— Given records —
^^^^^^^^^^^^^^^^

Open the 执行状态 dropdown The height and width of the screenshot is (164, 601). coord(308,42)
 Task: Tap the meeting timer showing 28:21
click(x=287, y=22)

^^^^^^^^^^^^^^^^

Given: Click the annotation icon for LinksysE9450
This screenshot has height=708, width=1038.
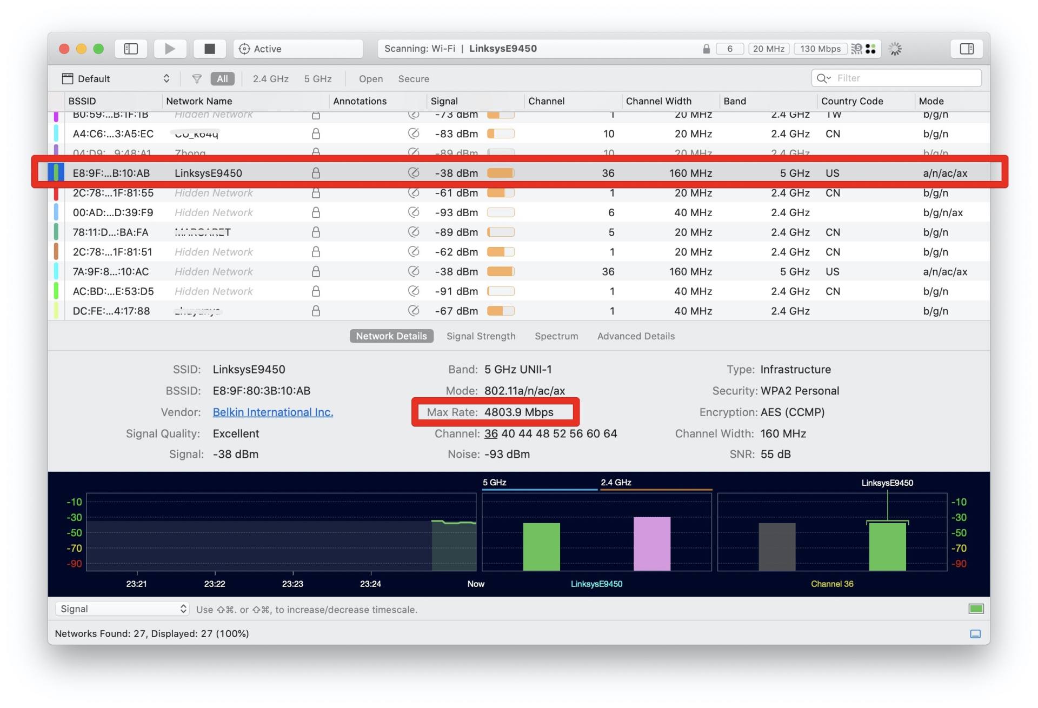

^^^^^^^^^^^^^^^^

— Exercise instructions —
Swap "dropdown" for "menu" in the part of the material that opens with the line containing "Open the 执行状态" and closes with the line containing "click(x=287, y=22)". Give back only those lines, with everything else unchanged.

— Result for this exercise —
Open the 执行状态 menu The height and width of the screenshot is (164, 601). coord(308,42)
 Task: Tap the meeting timer showing 28:21
click(x=287, y=22)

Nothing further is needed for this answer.